Longitudinal studies of large IT organizations further complicate the narrative. Tracking Copilot users over two years revealed that early adopters were already more active developers before the tool was ever introduced. This suggests a strong selection bias in many industry reports; the perceived gains are often a reflection of the user's existing drive and skill rather than the tool's inherent capability. Furthermore, the common statistic that 87% of developers feel more productive is likely a result of the Hawthorne effect—the tendency for people to perform differently when they know they are being observed—combined with a social desirability bias to provide the answers management expects to hear.
Most AI productivity research is limited to short-term windows, often just four weeks. This timeframe captures the initial honeymoon phase of a new tool but fails to capture the long-term erosion of the codebase. Technical degradation, the atrophy of critical thinking skills due to over-reliance on AI, and the accumulation of subtle architectural flaws only become visible over several months. A tool that makes a developer 30% faster at typing but increases the long-term maintenance cost of the software is not a productivity tool; it is a debt generator.
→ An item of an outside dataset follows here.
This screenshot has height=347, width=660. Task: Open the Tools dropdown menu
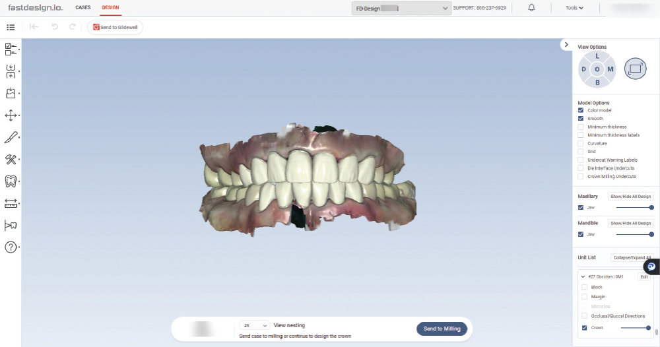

Ultimately, if the lead time from a ticket's creation to its production deployment remains unchanged despite a 30% increase in coding speed, then the coding phase was never the bottleneck. True productivity in software engineering is not measured by the volume of the output, but by the efficiency of the entire flow. When we prioritize the speed of the individual's keyboard over the health of the systemic pipeline, we risk building faster, larger, and more fragile systems that will eventually collapse under the weight of their own AI-generated verbosity.